→ TASK DIRECTIONS: Extract the entries below from the line containing "This screenshot has height=722, width=1366. Identify" through the line containing "center [193, 36].", inclusive, and reproduce those lines verbatim.

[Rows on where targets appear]
'''

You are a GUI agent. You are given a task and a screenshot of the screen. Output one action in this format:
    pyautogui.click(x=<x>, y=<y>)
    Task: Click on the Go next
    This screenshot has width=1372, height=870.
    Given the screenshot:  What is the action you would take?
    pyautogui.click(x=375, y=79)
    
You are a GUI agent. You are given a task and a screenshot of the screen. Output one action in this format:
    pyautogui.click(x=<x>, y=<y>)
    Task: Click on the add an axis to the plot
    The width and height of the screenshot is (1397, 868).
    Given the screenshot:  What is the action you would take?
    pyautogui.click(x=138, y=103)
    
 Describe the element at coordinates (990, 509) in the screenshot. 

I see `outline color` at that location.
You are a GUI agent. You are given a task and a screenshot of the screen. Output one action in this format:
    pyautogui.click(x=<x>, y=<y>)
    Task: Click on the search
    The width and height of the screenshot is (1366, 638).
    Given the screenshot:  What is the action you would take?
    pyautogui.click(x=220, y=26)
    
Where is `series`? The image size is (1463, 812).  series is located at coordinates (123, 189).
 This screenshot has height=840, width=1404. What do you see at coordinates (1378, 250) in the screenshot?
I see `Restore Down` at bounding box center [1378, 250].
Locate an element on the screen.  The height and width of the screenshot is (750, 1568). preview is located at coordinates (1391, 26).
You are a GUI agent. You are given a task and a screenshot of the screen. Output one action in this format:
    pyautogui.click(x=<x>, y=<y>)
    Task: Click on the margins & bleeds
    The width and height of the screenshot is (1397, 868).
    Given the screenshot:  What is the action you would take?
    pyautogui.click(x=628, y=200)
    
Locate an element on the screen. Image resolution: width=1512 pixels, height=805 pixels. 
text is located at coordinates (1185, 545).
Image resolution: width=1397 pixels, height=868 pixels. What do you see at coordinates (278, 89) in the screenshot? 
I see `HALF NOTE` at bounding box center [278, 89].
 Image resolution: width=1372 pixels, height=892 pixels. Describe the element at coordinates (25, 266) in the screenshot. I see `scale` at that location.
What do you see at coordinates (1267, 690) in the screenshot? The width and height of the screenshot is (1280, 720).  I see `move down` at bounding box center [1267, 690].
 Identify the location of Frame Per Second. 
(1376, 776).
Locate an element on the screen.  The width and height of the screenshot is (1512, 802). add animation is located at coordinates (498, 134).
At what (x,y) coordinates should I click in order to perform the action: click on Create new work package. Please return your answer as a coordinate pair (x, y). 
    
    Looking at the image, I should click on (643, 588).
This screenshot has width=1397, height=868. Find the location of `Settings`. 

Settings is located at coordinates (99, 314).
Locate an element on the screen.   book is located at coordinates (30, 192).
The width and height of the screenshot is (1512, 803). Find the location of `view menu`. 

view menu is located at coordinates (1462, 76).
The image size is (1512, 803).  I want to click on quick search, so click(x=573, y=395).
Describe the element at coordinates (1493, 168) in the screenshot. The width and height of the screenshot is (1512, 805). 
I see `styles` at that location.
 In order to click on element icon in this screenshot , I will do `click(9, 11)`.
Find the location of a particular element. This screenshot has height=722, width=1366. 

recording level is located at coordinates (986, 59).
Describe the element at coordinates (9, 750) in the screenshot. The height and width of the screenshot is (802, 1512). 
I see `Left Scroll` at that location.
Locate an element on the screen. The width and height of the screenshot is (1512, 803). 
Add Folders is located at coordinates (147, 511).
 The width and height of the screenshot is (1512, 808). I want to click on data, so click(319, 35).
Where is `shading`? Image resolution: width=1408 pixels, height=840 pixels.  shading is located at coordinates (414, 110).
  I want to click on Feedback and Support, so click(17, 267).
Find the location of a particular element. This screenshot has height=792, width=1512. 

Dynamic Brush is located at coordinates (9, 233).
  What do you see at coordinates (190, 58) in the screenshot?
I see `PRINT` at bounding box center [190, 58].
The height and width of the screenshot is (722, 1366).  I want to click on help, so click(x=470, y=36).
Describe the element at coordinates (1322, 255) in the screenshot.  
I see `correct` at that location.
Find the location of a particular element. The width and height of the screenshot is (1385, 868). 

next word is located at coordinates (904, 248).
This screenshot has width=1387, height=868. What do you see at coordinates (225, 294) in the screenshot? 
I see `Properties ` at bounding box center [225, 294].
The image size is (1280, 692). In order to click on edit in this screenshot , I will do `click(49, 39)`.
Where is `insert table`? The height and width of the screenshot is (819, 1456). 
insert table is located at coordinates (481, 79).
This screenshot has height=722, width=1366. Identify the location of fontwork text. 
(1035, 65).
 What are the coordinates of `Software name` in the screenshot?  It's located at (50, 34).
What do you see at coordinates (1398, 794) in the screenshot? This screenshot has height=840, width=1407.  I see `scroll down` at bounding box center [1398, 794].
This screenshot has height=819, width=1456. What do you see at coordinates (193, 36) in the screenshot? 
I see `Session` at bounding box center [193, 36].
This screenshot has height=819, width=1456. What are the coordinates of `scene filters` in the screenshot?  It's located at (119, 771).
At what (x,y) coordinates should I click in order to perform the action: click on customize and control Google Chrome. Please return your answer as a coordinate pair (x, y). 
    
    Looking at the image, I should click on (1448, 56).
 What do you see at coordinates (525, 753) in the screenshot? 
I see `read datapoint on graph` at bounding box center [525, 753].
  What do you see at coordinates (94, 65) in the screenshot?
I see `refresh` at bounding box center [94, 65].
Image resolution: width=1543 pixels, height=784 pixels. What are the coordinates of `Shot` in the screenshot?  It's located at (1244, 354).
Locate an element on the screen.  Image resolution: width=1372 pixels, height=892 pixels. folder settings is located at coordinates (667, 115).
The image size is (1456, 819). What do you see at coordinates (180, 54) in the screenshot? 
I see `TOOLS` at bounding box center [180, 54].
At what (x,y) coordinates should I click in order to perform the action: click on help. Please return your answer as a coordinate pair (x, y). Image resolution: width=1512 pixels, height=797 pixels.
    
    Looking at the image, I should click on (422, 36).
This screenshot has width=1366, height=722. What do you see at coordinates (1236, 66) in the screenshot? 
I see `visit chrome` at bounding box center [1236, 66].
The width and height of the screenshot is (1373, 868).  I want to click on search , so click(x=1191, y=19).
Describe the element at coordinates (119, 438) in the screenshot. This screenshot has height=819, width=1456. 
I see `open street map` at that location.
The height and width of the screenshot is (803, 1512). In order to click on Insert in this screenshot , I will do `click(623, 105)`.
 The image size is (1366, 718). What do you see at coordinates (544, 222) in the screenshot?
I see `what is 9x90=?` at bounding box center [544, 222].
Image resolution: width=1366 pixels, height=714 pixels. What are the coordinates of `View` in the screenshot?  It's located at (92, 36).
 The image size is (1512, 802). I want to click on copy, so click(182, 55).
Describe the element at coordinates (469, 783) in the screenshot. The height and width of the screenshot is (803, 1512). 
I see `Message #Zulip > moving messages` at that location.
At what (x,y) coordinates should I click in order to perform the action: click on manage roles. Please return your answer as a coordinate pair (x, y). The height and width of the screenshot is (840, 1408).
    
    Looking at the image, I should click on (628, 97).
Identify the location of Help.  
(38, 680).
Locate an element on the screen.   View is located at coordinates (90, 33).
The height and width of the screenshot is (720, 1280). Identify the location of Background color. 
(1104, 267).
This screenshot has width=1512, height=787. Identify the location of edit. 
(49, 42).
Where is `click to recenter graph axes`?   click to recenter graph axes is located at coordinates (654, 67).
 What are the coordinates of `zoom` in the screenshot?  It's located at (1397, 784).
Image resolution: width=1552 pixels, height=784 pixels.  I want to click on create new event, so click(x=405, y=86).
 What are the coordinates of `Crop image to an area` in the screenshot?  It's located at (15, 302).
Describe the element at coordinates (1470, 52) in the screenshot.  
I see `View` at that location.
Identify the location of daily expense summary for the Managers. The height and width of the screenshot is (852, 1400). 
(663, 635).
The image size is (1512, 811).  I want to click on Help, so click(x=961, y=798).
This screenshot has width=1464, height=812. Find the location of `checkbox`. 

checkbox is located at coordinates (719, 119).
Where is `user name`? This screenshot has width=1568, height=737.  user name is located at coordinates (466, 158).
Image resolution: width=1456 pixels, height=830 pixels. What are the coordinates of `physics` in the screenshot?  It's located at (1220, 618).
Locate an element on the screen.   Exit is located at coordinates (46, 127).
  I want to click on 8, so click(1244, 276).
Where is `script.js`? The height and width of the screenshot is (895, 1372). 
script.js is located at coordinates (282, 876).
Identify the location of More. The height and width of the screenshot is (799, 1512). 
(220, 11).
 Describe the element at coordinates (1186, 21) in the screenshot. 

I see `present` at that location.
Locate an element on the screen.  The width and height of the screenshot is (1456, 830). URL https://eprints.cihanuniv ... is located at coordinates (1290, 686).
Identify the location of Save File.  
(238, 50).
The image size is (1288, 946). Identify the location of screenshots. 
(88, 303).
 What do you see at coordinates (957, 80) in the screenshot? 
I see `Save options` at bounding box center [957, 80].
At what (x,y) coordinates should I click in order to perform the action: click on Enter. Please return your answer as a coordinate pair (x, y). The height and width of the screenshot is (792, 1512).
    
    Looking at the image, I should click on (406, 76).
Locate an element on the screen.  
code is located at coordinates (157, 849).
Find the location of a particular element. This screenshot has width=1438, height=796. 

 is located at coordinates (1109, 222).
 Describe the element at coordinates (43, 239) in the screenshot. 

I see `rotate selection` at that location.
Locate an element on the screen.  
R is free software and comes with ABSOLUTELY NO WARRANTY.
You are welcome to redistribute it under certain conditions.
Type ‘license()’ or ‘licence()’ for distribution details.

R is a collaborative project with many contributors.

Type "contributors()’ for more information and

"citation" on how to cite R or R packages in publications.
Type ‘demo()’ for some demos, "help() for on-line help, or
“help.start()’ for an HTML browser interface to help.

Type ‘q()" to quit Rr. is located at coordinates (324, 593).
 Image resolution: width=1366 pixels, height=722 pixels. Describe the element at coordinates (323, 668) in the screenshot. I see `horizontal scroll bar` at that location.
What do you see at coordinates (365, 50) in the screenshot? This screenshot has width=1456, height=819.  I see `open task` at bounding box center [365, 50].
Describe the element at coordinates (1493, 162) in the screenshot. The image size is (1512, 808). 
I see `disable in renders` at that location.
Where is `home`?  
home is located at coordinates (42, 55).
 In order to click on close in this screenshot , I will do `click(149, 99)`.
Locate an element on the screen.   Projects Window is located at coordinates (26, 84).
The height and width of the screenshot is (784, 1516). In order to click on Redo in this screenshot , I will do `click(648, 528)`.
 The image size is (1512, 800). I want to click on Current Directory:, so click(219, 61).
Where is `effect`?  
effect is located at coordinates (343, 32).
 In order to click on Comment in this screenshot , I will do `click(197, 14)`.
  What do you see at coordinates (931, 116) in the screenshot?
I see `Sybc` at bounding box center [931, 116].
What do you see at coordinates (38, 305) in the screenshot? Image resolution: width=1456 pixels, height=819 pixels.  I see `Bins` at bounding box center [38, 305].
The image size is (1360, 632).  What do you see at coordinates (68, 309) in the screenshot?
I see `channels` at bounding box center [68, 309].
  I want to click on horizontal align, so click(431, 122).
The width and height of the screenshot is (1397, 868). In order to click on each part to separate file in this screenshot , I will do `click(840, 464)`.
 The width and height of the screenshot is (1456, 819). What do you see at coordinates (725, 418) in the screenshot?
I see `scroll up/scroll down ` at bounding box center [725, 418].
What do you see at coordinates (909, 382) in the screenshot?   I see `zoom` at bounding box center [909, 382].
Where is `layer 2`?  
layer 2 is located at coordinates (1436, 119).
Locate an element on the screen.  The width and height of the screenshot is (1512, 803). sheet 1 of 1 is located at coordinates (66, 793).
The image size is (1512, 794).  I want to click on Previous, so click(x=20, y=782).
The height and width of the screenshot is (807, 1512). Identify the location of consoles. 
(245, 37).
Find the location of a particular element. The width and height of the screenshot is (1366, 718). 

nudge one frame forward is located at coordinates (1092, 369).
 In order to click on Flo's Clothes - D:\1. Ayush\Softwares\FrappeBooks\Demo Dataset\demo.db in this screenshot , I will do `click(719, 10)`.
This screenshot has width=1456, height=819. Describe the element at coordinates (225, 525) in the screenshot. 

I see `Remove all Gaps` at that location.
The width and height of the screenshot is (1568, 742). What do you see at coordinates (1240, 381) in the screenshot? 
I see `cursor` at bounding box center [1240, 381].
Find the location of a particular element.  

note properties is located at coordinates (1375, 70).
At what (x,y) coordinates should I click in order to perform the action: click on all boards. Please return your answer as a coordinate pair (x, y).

'''

→ EXPECTED ANSWER:
This screenshot has height=722, width=1366. Identify the location of fontwork text. 
(1035, 65).
 What are the coordinates of `Software name` in the screenshot?  It's located at (50, 34).
What do you see at coordinates (1398, 794) in the screenshot? This screenshot has height=840, width=1407.  I see `scroll down` at bounding box center [1398, 794].
This screenshot has height=819, width=1456. What do you see at coordinates (193, 36) in the screenshot? 
I see `Session` at bounding box center [193, 36].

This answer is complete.